La comunicazione è un elemento fondamentale del sistema sociale. Un sistema sociale che trova la sua cellula primordiale nella famiglia, il primo luogo in cui si impara ad ascoltarsi ed ascoltare l’altro. Un contesto in cui troviamo la diversità generazionale a confronto, in cui ognuno ha la possibilità di sperimentare, negativamente o positivamente, e dunque anche di apprendere le modalità comunicative dell’ascolto. L’adulto si sperimenta come genitore anche imparando a comunicare con il proprio figlio che indubbiamente, da piccolissimo, avrà capacità di comprensione diverse così come diverse è la maturità delle capacità cognitive. L’adulto parlando con un bambino, un ragazzo o un adulto, userà modalità differenti per farsi comprendere. Al contempo per comprendere l’altro dovrà dare un diverso valore al messaggio ricevuto, considerando la fonte di provenienza e quindi il livello di maturazione delle capacità cognitive raggiunte, imparando a decodificare i messaggi verbali, ma allo stesso tempo quelli paraverbali e non verbali.

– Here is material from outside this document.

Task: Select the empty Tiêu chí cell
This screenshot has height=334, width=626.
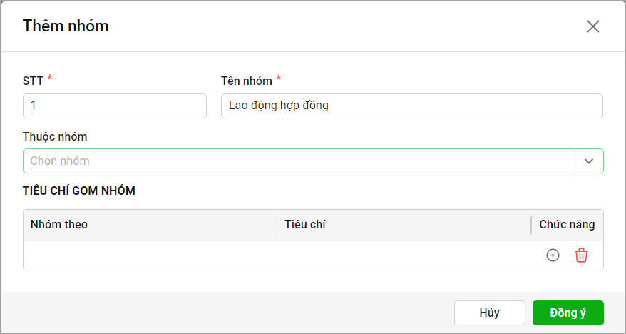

Un’altra questione vorrei porre a questo punto alla nostra riflessione: ma noi ascoltiamo noi stessi? Io mi so ascoltare? Conoscere se stessi, le proprie capacità, potenzialità, i propri limiti. Capire ciò che noi stessi in maniera conscia o inconscia vogliamo comunicare all’altro e fino a che punto siamo in grado di farlo efficacemente è compito arduo, ma è il primo obiettivo che un comunicatore efficace dovrebbe porsi. Lo stesso obiettivo che un ascoltatore capace si dovrebbe prefissare nella sua formazione personale.
Ascoltare l’altro è dunque un atto di comprensione che implica l’accoglienza, l’accettazione, il non giudizio e pregiudizio su chi ci sta di fronte, della persona con la quale vogliamo confrontarci, con la quale vogliamo comunicare. Quando percepiamo che una comunicazione non ci abbia soddisfatto, sia nel ruolo di comunicatore che di ascoltatore, è importante riflettere su quanto siamo stati efficaci e su quanto abbiamo compreso noi stessi e l’altro.
Penso che nel momento storico di crisi che stiamo attraversando, riacquisire la capacità di comunicare e di ascoltare come valori sia un traguardo necessario al cambiamento.